The Collaboration Agreement will expire upon the expiration of the last to expire royalty payment obligation with respect to all Products in all countries, subject to earlier expiration if all option exercise periods for all Validated Target Pairs expire without AbbVie exercising any option. In addition, the research term will terminate if AbbVie does not elect to make certain platform access payments at specified points during the research term, in order for the Company to continue the target discovery activities under the collaboration. The Collaboration Agreement may be terminated by (a) either party upon the other party’s uncured material breach, or upon any insolvency event of the other party, (b) AbbVie for convenience upon a specified period prior written notice, or (c) AbbVie for the Company’s breach of representations and warranties with respect to debarment or compliance with anti-bribery and anti-corruption laws. If AbbVie has the right to terminate the Collaboration Agreement for the Company’s uncured material breach or a breach of representations and warranties with respect to debarment or compliance with anti-bribery and anti-corruption laws, AbbVie may elect to continue the Collaboration Agreement, subject to certain specified reductions applicable to certain of AbbVie’s payment obligations (with a specified floor on such reductions).

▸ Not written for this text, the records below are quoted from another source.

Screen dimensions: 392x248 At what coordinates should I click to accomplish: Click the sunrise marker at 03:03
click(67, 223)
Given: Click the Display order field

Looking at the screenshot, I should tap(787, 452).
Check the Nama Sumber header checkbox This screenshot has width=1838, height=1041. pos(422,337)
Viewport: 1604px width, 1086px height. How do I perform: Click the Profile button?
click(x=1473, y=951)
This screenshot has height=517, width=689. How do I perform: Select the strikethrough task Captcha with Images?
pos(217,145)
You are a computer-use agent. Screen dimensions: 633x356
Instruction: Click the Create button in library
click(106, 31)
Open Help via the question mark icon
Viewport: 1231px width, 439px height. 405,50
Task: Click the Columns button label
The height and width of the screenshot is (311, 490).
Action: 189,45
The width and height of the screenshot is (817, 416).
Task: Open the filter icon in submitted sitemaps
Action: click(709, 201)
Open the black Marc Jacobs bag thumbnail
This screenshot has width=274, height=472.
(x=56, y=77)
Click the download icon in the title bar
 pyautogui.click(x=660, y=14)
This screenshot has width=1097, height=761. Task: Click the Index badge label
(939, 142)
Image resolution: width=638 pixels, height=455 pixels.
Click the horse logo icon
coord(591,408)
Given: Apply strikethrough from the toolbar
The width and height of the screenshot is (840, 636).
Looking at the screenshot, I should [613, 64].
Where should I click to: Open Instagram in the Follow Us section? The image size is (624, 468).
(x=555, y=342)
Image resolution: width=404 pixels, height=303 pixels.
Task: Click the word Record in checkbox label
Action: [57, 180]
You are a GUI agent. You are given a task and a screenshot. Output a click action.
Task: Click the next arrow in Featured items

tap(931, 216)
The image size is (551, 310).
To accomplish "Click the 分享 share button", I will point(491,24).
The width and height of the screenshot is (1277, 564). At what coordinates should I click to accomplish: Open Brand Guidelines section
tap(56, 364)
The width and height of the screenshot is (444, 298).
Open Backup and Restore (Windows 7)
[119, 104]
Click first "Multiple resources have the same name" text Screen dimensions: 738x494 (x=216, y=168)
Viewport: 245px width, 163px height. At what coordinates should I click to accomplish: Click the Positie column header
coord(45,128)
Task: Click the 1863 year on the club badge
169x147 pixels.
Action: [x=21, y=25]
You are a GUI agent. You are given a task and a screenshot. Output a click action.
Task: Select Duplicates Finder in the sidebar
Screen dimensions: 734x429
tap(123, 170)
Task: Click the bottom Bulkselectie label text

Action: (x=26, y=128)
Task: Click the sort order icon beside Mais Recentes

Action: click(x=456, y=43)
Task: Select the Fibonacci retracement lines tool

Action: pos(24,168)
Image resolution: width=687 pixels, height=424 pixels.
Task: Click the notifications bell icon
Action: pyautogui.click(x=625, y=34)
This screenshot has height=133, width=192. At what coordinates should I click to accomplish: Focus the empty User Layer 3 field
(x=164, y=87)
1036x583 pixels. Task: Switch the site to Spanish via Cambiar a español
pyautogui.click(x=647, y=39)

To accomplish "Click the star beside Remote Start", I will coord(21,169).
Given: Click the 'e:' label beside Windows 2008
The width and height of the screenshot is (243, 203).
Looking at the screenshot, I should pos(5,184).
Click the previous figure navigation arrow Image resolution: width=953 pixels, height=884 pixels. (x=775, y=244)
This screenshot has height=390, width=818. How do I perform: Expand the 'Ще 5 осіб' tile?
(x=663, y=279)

Whitehead Letter Agreement

On November 17, 2022, the Company entered into a Letter Agreement, or the Letter Agreement, with the Whitehead Institute of Biomedical Research, or Whitehead, which became effective on January 4, 2023 upon the satisfaction of the conditions described therein. The Letter Agreement supplements the Exclusive Patent License Agreement entered into between the Company and Whitehead on June 25, 2009 (as amended on December 17, 2009, March 21, 2013, August 21, 2017 and July 21, 2020, the License Agreement). Pursuant to the Letter Agreement, Whitehead and the Company agreed that certain payments received by the Company from the Collaborator (as defined in the Letter Agreement) (i.e., a corporate partner, as defined in the License Agreement) would be excluded from the Company’s payment obligations to Whitehead. The Company and Whitehead further agreed, among other things, that the Company will make certain payments to Whitehead (i) as Net Sales (as defined in the License Agreement) as long as the Company receives those payments from the Collaborator on a specified number of products purchased by the Collaborator and (ii) upon the achievement of certain milestones whether by the Company or the Collaborator.